[RECORDS FOR THIS EXERCISE Boundary: Start]

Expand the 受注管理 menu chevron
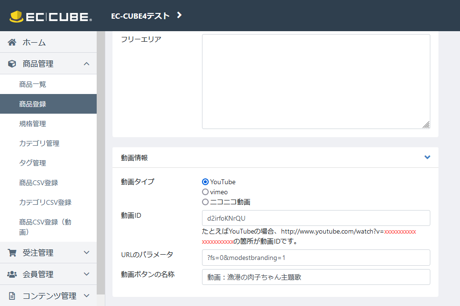87,252
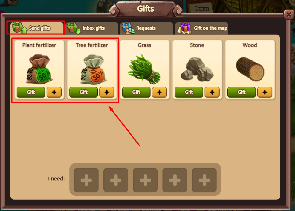Click the last empty I need slot
This screenshot has width=295, height=211.
point(204,180)
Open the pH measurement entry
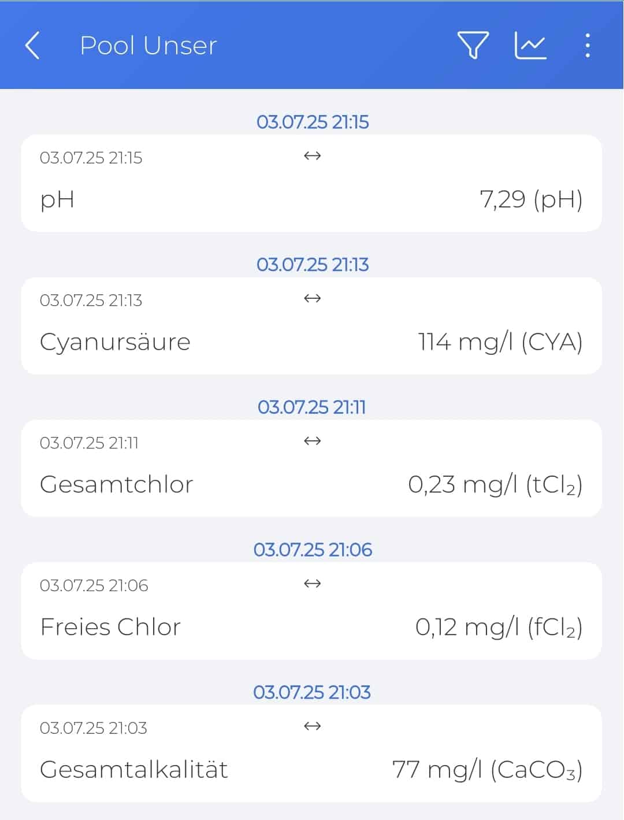This screenshot has height=820, width=624. coord(311,183)
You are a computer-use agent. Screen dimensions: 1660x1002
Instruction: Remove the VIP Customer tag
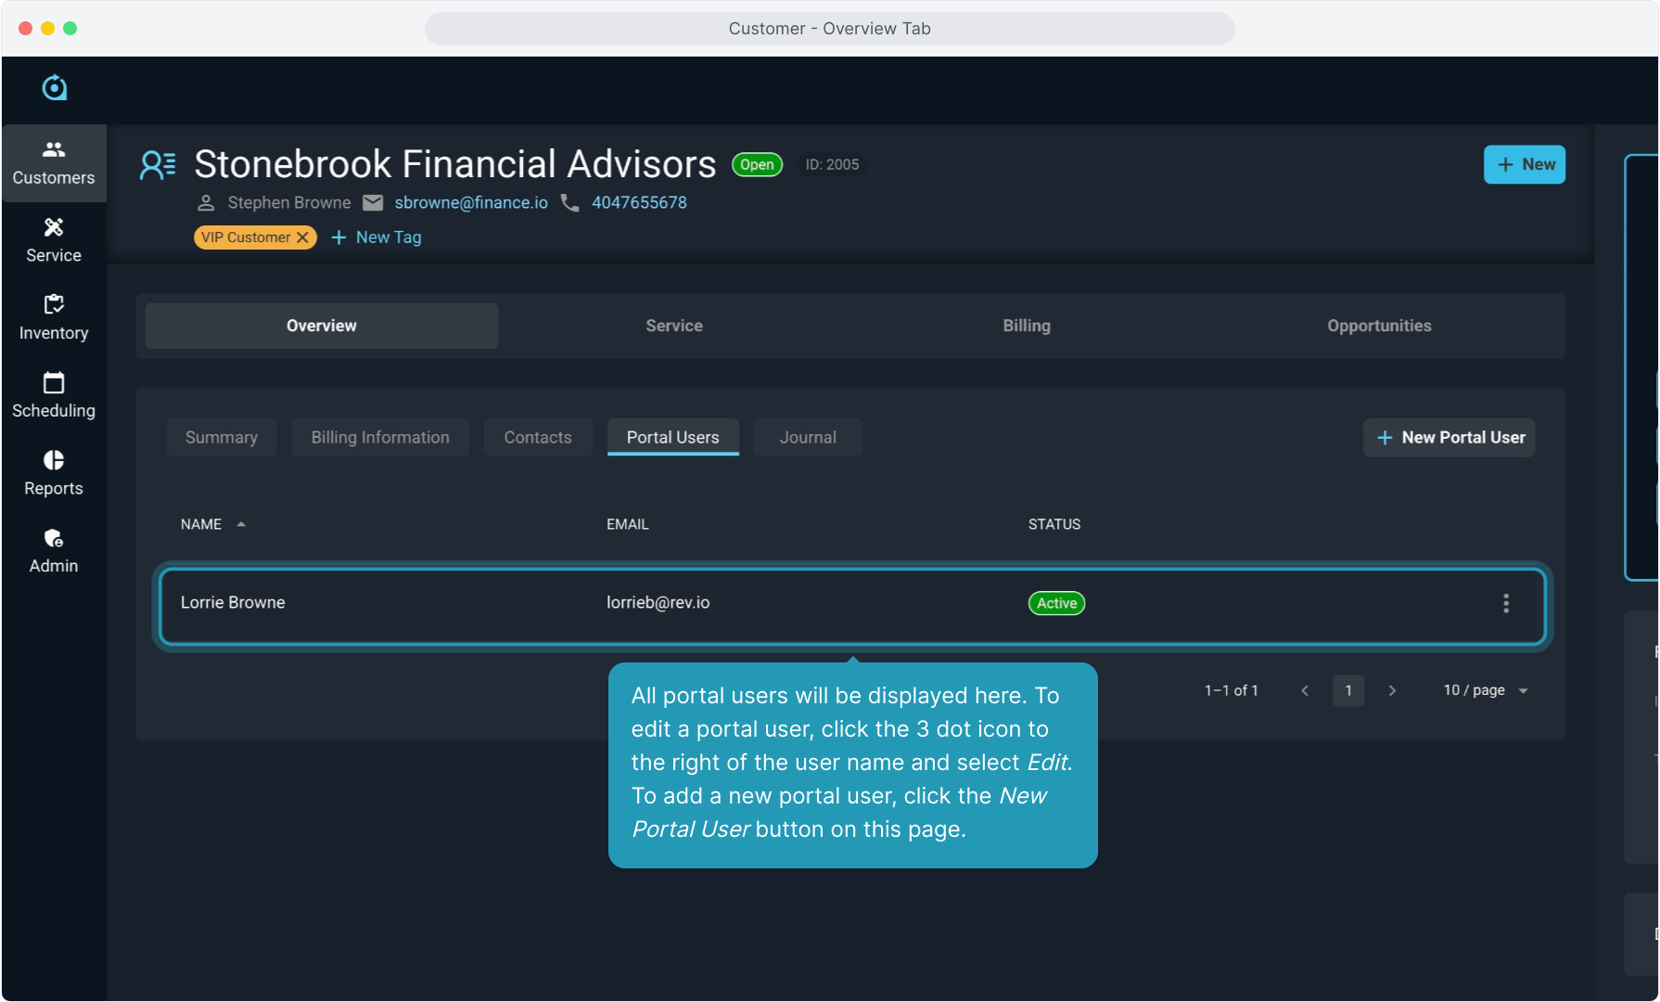point(302,238)
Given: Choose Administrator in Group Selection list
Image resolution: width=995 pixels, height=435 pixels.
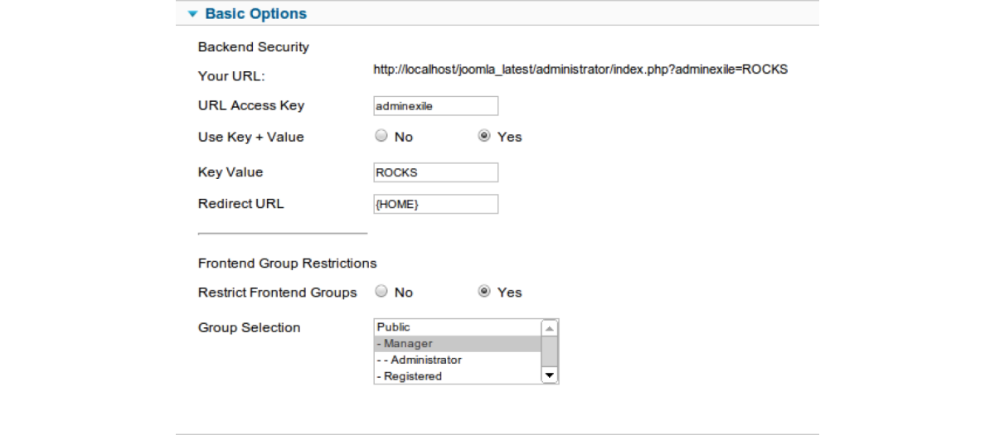Looking at the screenshot, I should (x=458, y=360).
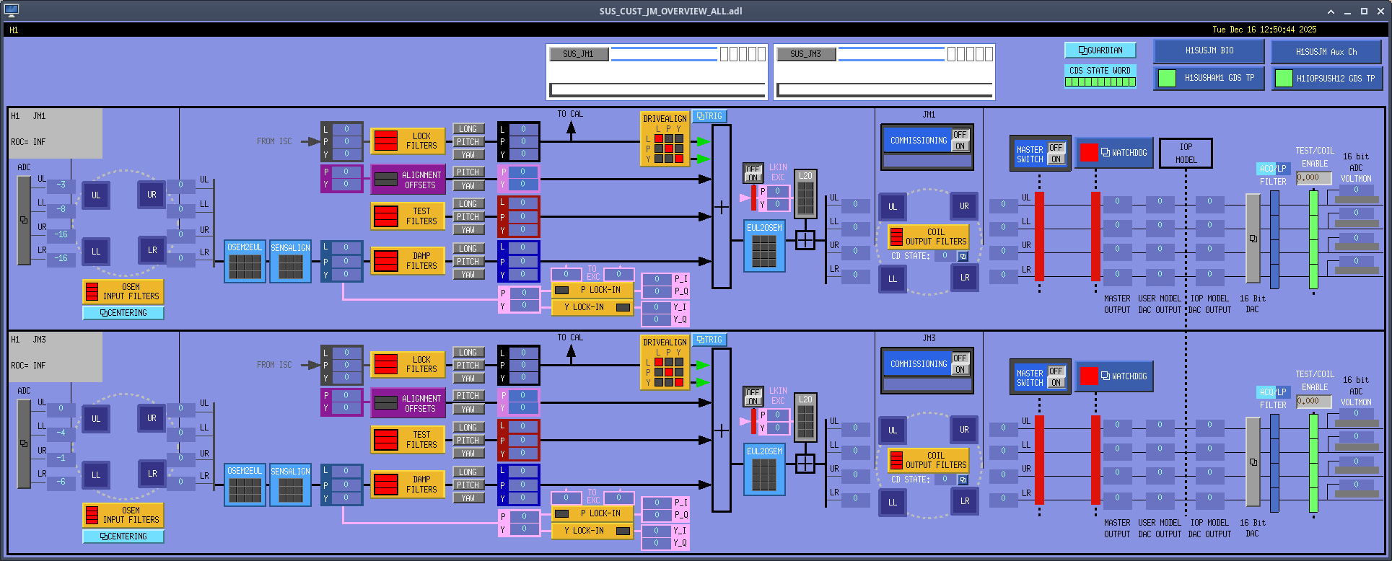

[RECORDS FOR THIS EXERCISE Boundary: End]

— WHAT YOU HAVE TO DO —
Except for the pictures, set down each line of the records exactly as it appears.

— THE ANSWER —
Expand the 受注管理 menu chevron
87,252
Click the last empty I need slot
This screenshot has width=295, height=211.
point(204,180)
Open the pH measurement entry
This screenshot has height=820, width=624. coord(311,183)
You are a computer-use agent. Screen dimensions: 1660x1002
Instruction: Remove the VIP Customer tag
point(302,238)
Given: Choose Administrator in Group Selection list
Image resolution: width=995 pixels, height=435 pixels.
Looking at the screenshot, I should (x=458, y=360).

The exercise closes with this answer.